How refreshing to learn that someone from your world of computer science has found our site. I've been trying to forge links with the AI world for years to no avail. Until recently no one was interested in affect, taking emotion only as something that interfered with neocortical cognition. I have pointed out over and over that it would be relatively easy to build a computational system that varied the gradients and densities of input to resemble the conditions of stimulus increase, stimulus decrease, and stimulus level that we believe to be the evolved triggers for innate affect. Our central concept that innate affect is an analogic amplifier of its stimulus conditions surely cries out for involvement with the world of computational science.

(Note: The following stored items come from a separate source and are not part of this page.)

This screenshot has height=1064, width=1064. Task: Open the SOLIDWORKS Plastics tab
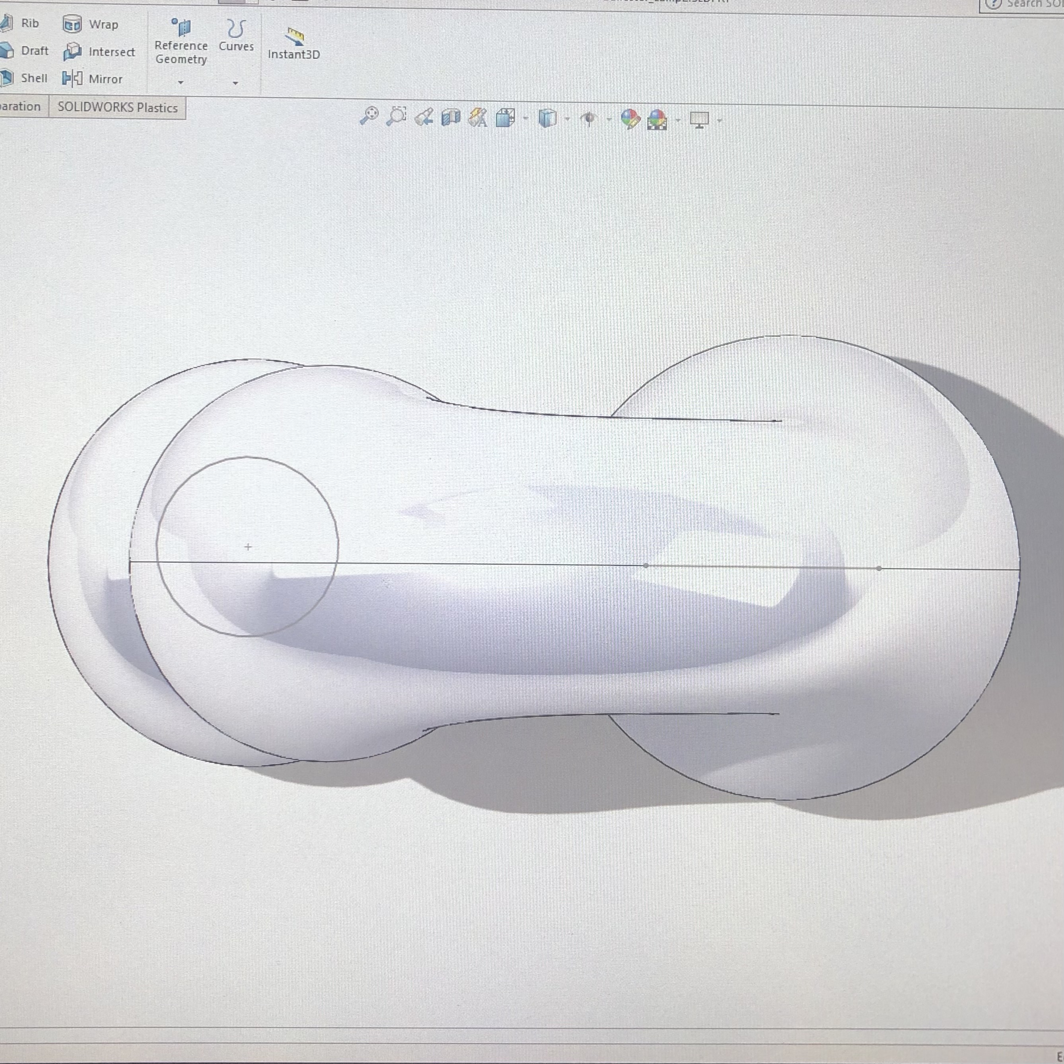(x=117, y=107)
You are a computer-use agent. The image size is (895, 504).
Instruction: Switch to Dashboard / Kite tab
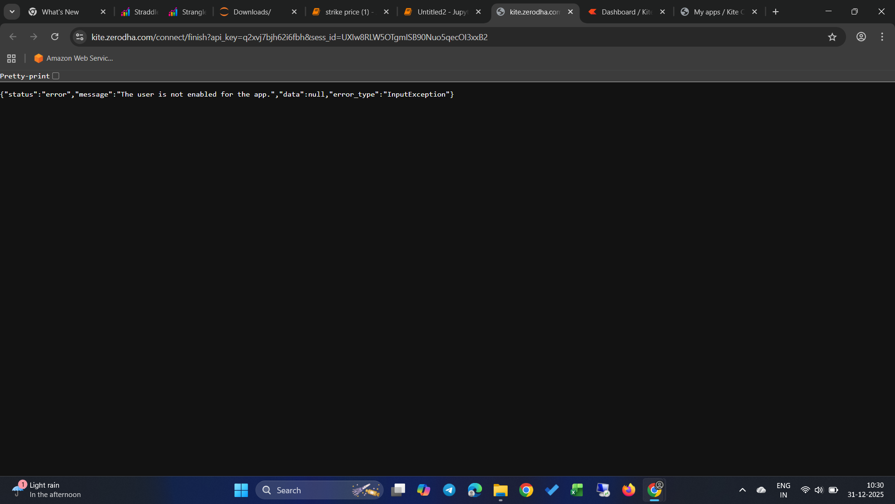pyautogui.click(x=626, y=12)
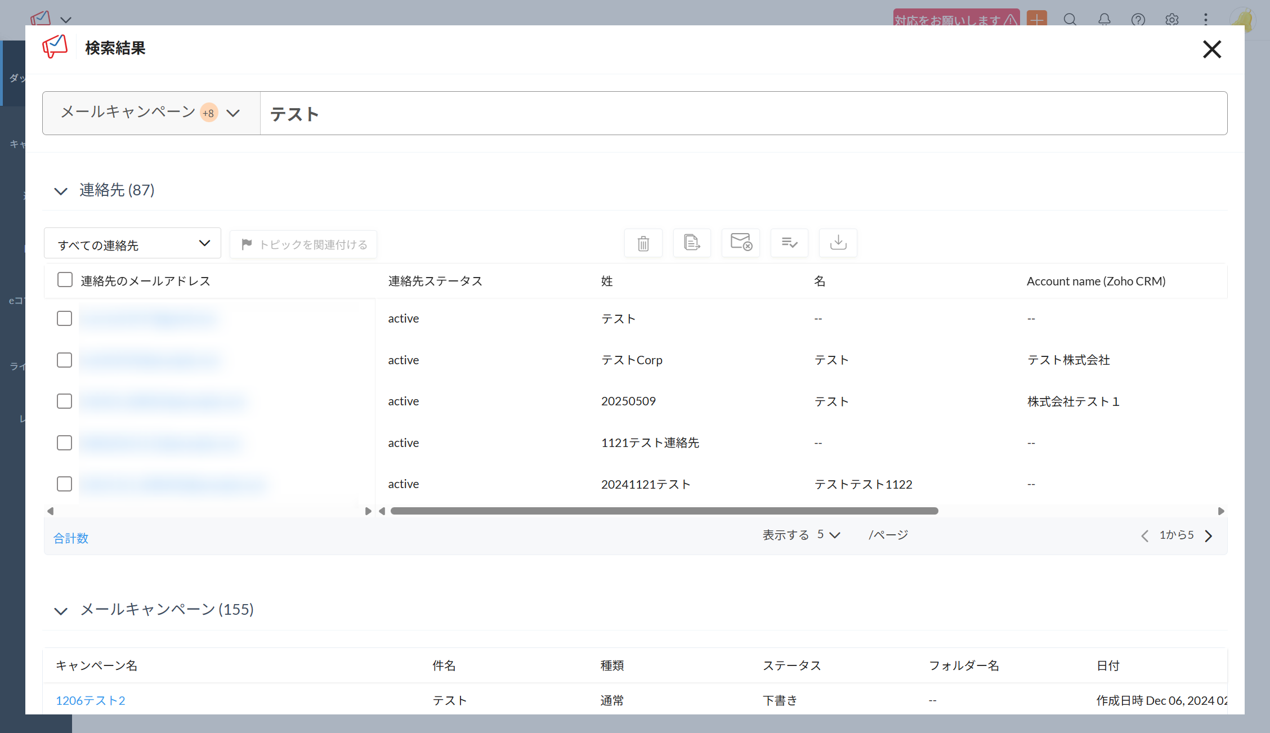Screen dimensions: 1270x733
Task: Check the box for テストCorp contact row
Action: coord(65,360)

Tomkins had a good relationship with people from IBM, but aside from a couple of initially encouraging seminars, nothing happened. (Often, the great corporations will invite what they call "thought leaders" to deliver inspiring sermons, after which everybody goes back to work unchanged. The seminars seem dedicated to the validation of corporate vanity rather than the future of research; I've given a few for the pharmaceutical industry with similar success.) Students from the MIT Media Lab regularly check in with us, comment on the applicability of our ideas to their work, and then disappear.
Early on, I tried to say to the Artificial Intelligence group that humans do not work like their machines, which have been developed in terms of the imaginal lives of the AI scientists. (Years ago Robert Stoller and I discussed the structure of pornographic movies, which he believed to reflect not the sexual fantasy lives of the average adult but that of what he described as the "Mafia types" who provided the funding for the overwhelming majority of such films.) The cue to the understanding of human intelligence is the analysis of our response to failure, which always triggers affect. It is for this reason that I have suggested that the proper subject for our mutual research would be Artificial Stupidity. Until now, however, my suggestions have triggered the kind of affect that makes the AI community veer away from us.

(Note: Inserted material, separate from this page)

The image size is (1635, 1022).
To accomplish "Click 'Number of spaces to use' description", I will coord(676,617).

The findings of Warren Meck and others who study subcortical timing mechanisms (as described in the post above) offer the first hard evidence for the mechanisms Tomkins postulated 40 years ago. I remain confident that the overwhelming majority of his theories for cognition and affect will turn out to be correct, requiring the confluence of streams of thought previously considered incompatible.
Again, welcome to our group. We look forward to your involvement at any level, and hope you will continue to favor us with your comments and ideas.